» Exercise prompt: Rewrite the data below, replacing every "Viewport" with "Window" and leaving everything else unchanged.
══════════
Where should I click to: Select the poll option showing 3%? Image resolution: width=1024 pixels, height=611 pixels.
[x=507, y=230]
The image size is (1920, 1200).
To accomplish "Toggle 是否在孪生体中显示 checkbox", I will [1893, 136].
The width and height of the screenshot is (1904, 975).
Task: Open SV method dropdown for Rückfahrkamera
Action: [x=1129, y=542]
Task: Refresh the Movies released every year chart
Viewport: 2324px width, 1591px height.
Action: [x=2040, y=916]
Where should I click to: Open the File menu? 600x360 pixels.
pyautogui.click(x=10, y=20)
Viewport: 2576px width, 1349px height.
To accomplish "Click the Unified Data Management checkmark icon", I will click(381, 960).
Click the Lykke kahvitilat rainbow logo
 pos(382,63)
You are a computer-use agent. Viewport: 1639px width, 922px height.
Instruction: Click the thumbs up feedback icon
══════════
» Expected answer:
Where should I click to: Select the poll option showing 3%? Image resolution: width=1024 pixels, height=611 pixels.
[x=507, y=230]
The image size is (1920, 1200).
To accomplish "Toggle 是否在孪生体中显示 checkbox", I will [1893, 136].
The width and height of the screenshot is (1904, 975).
Task: Open SV method dropdown for Rückfahrkamera
Action: [x=1129, y=542]
Task: Refresh the Movies released every year chart
Window: 2324px width, 1591px height.
Action: [x=2040, y=916]
Where should I click to: Open the File menu? 600x360 pixels.
pyautogui.click(x=10, y=20)
Window: 2576px width, 1349px height.
To accomplish "Click the Unified Data Management checkmark icon", I will click(381, 960).
Click the Lykke kahvitilat rainbow logo
 pos(382,63)
You are a computer-use agent. Window: 1639px width, 922px height.
Instruction: Click the thumbs up feedback icon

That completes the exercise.